Material supplied:
......
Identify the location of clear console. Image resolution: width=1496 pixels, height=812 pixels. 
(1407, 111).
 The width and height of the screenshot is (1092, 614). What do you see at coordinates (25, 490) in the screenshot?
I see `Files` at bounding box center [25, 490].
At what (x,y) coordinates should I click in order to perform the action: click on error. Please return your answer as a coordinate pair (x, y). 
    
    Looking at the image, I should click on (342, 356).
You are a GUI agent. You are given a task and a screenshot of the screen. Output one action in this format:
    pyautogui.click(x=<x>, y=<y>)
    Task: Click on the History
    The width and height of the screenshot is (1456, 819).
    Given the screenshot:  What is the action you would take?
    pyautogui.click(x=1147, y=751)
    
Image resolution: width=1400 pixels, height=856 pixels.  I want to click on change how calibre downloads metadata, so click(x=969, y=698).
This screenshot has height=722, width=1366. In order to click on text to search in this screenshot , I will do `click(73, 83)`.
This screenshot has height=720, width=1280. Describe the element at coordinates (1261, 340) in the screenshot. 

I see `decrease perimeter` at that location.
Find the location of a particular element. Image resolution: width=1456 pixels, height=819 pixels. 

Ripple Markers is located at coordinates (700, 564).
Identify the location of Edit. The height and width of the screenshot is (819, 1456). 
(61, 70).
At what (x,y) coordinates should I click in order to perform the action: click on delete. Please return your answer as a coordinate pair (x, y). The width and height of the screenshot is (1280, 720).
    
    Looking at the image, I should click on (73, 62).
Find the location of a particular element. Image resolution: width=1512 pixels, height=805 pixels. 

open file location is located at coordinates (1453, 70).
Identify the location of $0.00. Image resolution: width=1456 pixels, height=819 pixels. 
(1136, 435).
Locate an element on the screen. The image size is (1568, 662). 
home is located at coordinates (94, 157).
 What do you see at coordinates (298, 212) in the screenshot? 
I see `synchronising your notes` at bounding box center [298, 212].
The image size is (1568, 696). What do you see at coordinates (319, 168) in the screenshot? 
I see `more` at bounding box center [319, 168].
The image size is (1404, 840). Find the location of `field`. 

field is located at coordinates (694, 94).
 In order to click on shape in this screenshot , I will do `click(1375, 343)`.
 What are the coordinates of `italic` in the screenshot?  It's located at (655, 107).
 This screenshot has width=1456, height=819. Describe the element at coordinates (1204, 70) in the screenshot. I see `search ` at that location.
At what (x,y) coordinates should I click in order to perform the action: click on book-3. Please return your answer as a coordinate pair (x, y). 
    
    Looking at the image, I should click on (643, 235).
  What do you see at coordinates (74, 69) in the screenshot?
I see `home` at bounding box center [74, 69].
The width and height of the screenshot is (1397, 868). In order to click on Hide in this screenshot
......
Short task:
Replace every "Image resolution" in the material above with "Display resolution", and write out all of the material again with nothing else changed.

Full output:
Identify the location of clear console. Display resolution: width=1496 pixels, height=812 pixels. 
(1407, 111).
 The width and height of the screenshot is (1092, 614). What do you see at coordinates (25, 490) in the screenshot?
I see `Files` at bounding box center [25, 490].
At what (x,y) coordinates should I click in order to perform the action: click on error. Please return your answer as a coordinate pair (x, y). 
    
    Looking at the image, I should click on (342, 356).
You are a GUI agent. You are given a task and a screenshot of the screen. Output one action in this format:
    pyautogui.click(x=<x>, y=<y>)
    Task: Click on the History
    The width and height of the screenshot is (1456, 819).
    Given the screenshot:  What is the action you would take?
    pyautogui.click(x=1147, y=751)
    
Display resolution: width=1400 pixels, height=856 pixels.  I want to click on change how calibre downloads metadata, so click(x=969, y=698).
This screenshot has height=722, width=1366. In order to click on text to search in this screenshot , I will do `click(73, 83)`.
This screenshot has height=720, width=1280. Describe the element at coordinates (1261, 340) in the screenshot. 

I see `decrease perimeter` at that location.
Find the location of a particular element. Display resolution: width=1456 pixels, height=819 pixels. 

Ripple Markers is located at coordinates (700, 564).
Identify the location of Edit. The height and width of the screenshot is (819, 1456). 
(61, 70).
At what (x,y) coordinates should I click in order to perform the action: click on delete. Please return your answer as a coordinate pair (x, y). The width and height of the screenshot is (1280, 720).
    
    Looking at the image, I should click on (73, 62).
Find the location of a particular element. Display resolution: width=1512 pixels, height=805 pixels. 

open file location is located at coordinates (1453, 70).
Identify the location of $0.00. Display resolution: width=1456 pixels, height=819 pixels. 
(1136, 435).
Locate an element on the screen. The image size is (1568, 662). 
home is located at coordinates (94, 157).
 What do you see at coordinates (298, 212) in the screenshot? 
I see `synchronising your notes` at bounding box center [298, 212].
The image size is (1568, 696). What do you see at coordinates (319, 168) in the screenshot? 
I see `more` at bounding box center [319, 168].
The image size is (1404, 840). Find the location of `field`. 

field is located at coordinates (694, 94).
 In order to click on shape in this screenshot , I will do `click(1375, 343)`.
 What are the coordinates of `italic` in the screenshot?  It's located at (655, 107).
 This screenshot has width=1456, height=819. Describe the element at coordinates (1204, 70) in the screenshot. I see `search ` at that location.
At what (x,y) coordinates should I click in order to perform the action: click on book-3. Please return your answer as a coordinate pair (x, y). 
    
    Looking at the image, I should click on (643, 235).
  What do you see at coordinates (74, 69) in the screenshot?
I see `home` at bounding box center [74, 69].
The width and height of the screenshot is (1397, 868). In order to click on Hide in this screenshot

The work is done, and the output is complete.